Objective:

NA

Background:

Progressive multifocal encephalopathy (PML) is a rare disorder nearly exclusively seen in immunocompromised patients or patients treated with immunosuppressive medications. The mainstay of treatment is to address the immunosuppressed state, by treating underlying disease or removing the offending drug.

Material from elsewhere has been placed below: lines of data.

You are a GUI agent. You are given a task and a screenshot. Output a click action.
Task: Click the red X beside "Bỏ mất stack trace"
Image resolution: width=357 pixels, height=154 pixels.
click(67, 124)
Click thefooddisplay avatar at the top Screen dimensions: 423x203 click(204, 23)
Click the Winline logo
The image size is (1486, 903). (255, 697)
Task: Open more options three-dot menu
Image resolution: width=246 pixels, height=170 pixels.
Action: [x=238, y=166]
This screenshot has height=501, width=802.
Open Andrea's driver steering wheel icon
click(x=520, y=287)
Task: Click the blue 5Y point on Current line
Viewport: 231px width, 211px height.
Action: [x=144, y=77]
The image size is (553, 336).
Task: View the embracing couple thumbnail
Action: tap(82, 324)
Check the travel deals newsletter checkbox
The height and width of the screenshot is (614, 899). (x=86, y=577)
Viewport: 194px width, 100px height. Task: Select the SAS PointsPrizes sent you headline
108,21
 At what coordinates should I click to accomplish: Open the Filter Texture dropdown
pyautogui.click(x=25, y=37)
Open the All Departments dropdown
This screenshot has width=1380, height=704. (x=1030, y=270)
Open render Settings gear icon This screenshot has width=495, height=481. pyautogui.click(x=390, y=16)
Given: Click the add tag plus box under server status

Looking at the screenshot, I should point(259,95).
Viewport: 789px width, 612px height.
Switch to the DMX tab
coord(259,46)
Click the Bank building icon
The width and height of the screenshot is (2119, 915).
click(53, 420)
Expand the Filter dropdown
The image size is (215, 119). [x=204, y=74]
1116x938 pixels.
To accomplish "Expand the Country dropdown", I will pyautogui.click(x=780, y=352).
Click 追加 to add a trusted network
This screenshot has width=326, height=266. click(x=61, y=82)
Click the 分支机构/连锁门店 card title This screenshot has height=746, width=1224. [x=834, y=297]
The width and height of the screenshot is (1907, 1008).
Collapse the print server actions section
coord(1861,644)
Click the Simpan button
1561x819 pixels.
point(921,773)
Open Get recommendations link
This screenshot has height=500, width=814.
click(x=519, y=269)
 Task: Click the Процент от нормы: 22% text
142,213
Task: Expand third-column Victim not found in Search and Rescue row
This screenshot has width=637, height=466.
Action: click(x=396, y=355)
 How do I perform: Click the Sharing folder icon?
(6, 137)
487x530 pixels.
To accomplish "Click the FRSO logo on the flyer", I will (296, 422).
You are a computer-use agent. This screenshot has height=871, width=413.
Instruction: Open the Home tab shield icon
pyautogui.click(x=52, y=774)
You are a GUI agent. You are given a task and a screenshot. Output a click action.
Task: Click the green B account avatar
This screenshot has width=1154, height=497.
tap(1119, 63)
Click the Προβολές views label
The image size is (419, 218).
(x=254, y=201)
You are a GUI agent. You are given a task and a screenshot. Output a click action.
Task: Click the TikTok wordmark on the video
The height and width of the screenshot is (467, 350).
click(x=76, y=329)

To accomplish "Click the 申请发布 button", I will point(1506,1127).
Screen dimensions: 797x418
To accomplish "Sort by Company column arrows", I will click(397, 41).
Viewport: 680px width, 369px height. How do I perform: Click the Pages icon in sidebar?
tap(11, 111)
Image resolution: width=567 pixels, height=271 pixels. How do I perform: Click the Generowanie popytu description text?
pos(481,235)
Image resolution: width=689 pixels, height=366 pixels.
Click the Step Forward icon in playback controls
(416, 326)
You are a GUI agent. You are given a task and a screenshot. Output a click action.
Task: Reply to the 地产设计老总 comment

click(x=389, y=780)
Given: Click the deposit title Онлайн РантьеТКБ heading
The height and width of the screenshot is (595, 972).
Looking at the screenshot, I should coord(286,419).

In cases where there has been no way to address the immunocompromise (as in ongoing cancer), there is limited data on treatment options.

Design/Methods:

NA

Results:

A 65-year-old woman initially presented for subacute onset of aphasia and confusion over 1 week.  MRI showed bilateral peripherally enhancing lesions of frontal lobes, left greater than right.  Basic labs were normal, and CSF showed positive oligoclonal bands and elevated myelin basic protein.  She had no response to IV steroids, and clinically declined to being completely non-verbal and hypoactive.  Repeat MRI demonstrated worsening of lesions.  Biopsy of the largest left frontal lesion was completed, and preliminary pathology was suggestive of viral process.  JC virus was identified by PCR in the serum and CSF, and pathology confirmed active JC virus in the lesion.  Her only prior medical history was well controlled diabetes, hypertension, hypothyroidism, and bipolar disorder.  Extensive work-up for underlying immunosuppression or malignancy was unrevealing.  Based on review of available case series, she was treated with pembrolizumab 200 mg every 3 weeks, with the first dose given in hospital.  At 2 month follow up she was discharged from rehab and speaking, and at 4 month follow up she was ambulating and back to baseline.  Treatment was stopped at 6 months, and at 10 months the patient has achieved sustained response.

Conclusions:

PML should remain in the differential for immunocompetent patients, and lesions in immunocompetent often present with greater than expected enhancement.  When identified, pembrolizumab should be considered as a possible treatment option.